I was so struck by the subtlety, acuity, and courage of how Esquivel portrays Inés’ perception of the animal forces at work in adult life: sexual desire, physical violence, the urge to hierarchize and humiliate each other.

Inés lives with her mother and maternal grandparents, and she’s very much at the mercy of her mother’s whims and her grandfather’s cruelty; her parents are separated and she powerfully longs both for her parents to reunite and for her father to whisk her away forever. I was drawn to (and harrowed by) this portrayal of a girl who’s buffeted about by the fickle, sometimes abusive grown-ups in her life—and who’s also trying doggedly to assert herself, in a precocious but still childlike way, as a person with needs and desires and hopes for what her life might be made of.

It’s no easy feat to explore adult darkness through a child’s perspective without that perspective feeling too precious or facile—or without adult anxiety and adamance interfering. Esquivel achieves a painful depiction of childhood, but also a genuinely respectful one; she treats Inés with the complexity she deserves. I found this moving from the start, and I still do.

I’m drawn to projects that are comfortable in their quirks and to writers who aren’t interested in softening their edges or flattening their volatilities. These are all things I could say about what I look for as a reader in general, too.

What do you look for or what draws you in when choosing new translation projects?

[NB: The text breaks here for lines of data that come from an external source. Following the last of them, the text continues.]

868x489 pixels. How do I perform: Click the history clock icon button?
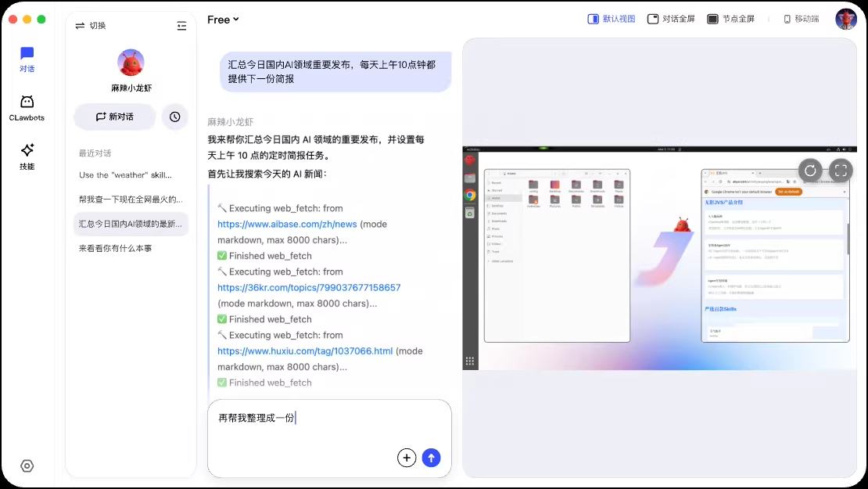tap(174, 117)
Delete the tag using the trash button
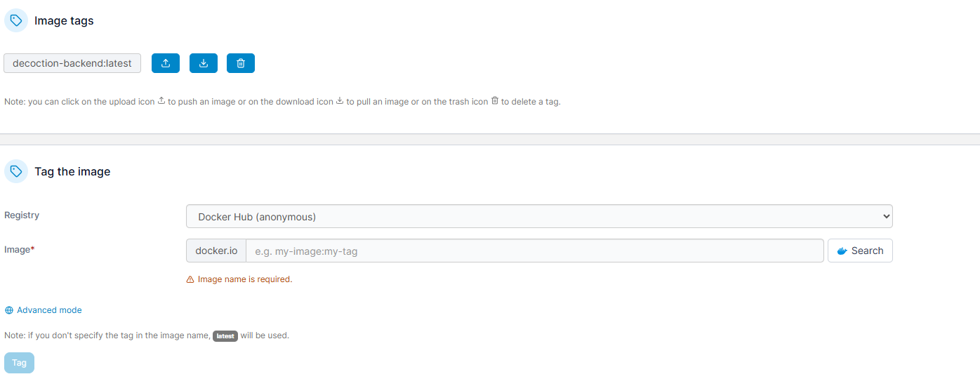This screenshot has width=980, height=386. tap(241, 63)
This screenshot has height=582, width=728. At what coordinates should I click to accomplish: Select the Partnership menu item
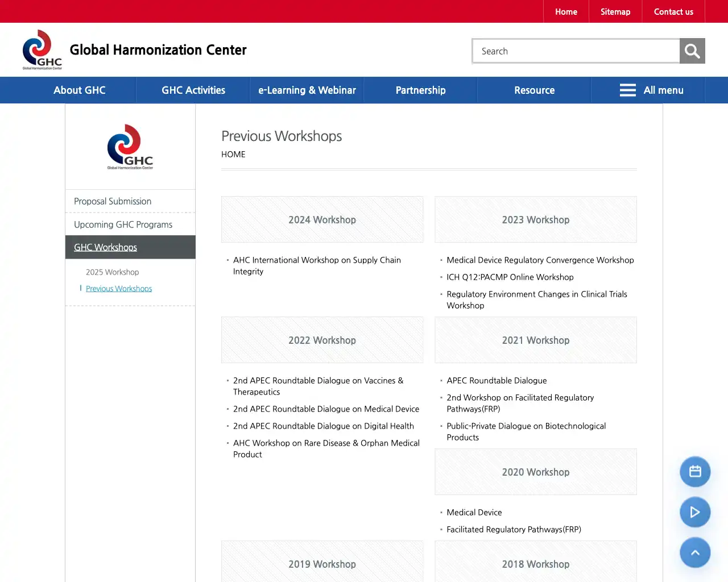[420, 90]
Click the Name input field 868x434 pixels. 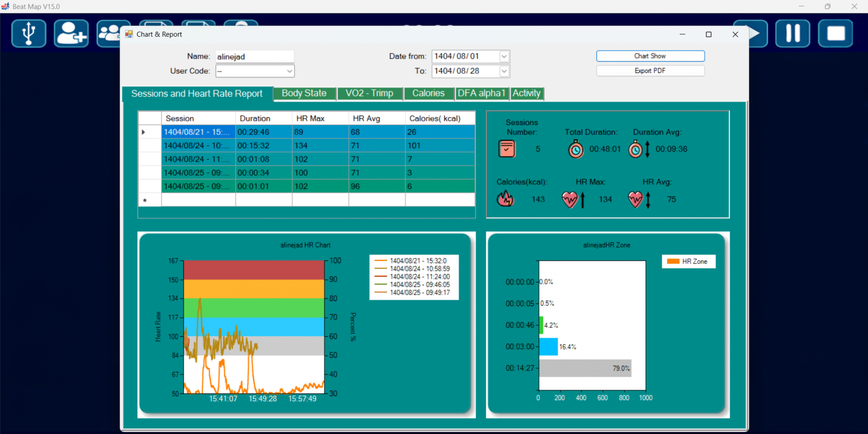tap(254, 57)
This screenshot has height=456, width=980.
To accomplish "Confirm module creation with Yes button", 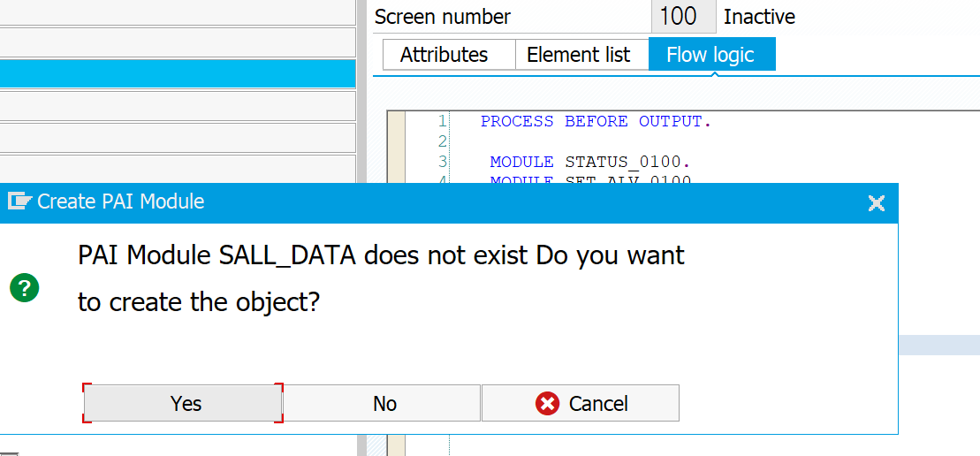I will tap(183, 404).
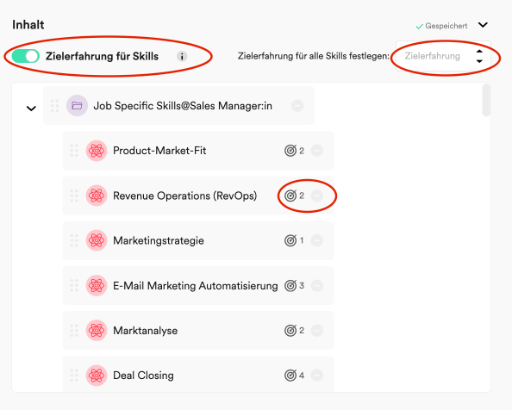Open the Zielerfahrung dropdown for all skills
This screenshot has width=512, height=410.
click(x=443, y=56)
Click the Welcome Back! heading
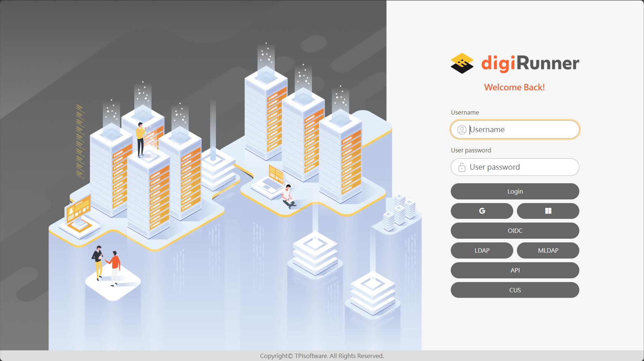The width and height of the screenshot is (644, 361). point(514,87)
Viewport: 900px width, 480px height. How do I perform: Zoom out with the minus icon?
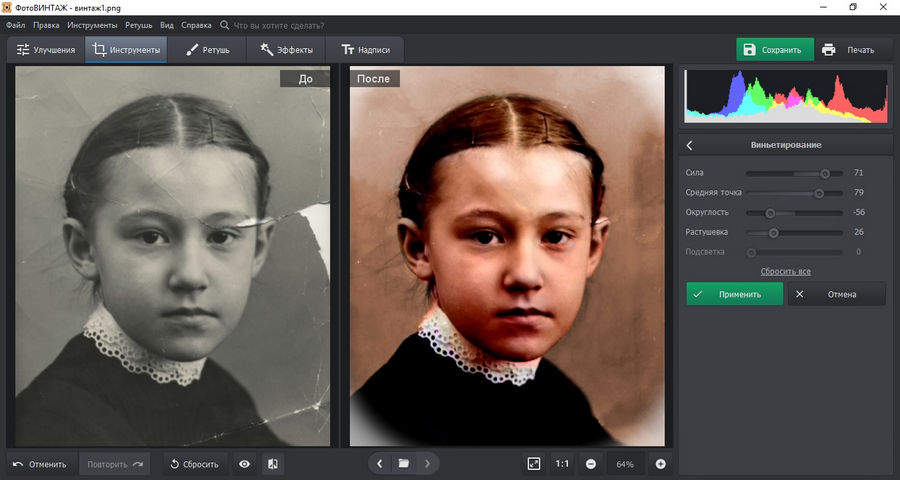pos(591,464)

I like to be surprised: I like writing that has a sense of both urgency and self-awareness, and that uses language in ways that startle me, keep changing the terms. I’m drawn to projects that are comfortable in their quirks and to writers who aren’t interested in softening their edges or flattening their volatilities. These are all things I could say about what I look for as a reader in general, too.

As a translator, though, there’s another something that I don’t always know how to predict or describe. I may read a poem or a book of poems or a novel that I find impressive and exciting, and I may carry on in that state of pleasure and admiration without necessarily feeling an urge to translate it. Because it does feel like an urge when it comes: an affinity, a sense of connection that makes me want to get closer. A crush! It’s like hearing a song you want to hear again as soon as it’s over, and again, and again, until you can sing it to yourself. 

I’d love to keep challenging the idea of the translator as some sort of neutral third party in a diplomatic negotiation between “the original” and “the translation.” Why is it so unsettling to see the translator as a craftsperson with styles and tastes of their own, with an individual history and readerly education and expressive tendencies that will of course shape the original in a way much like the author’s have done?

What are some misconceptions about literary translation that you’d like to clear up?

I don’t know if I want to clear anything up as much as I’d like to keep muddying the waters! I’d love to keep challenging the idea of the translator as some sort of neutral third party in a diplomatic negotiation between “the original” and “the translation.” Why is it so unsettling to see the translator as a craftsperson with styles and tastes of their own, with an individual history and readerly education and expressive tendencies that will of course shape the original in a way much like the author’s have done?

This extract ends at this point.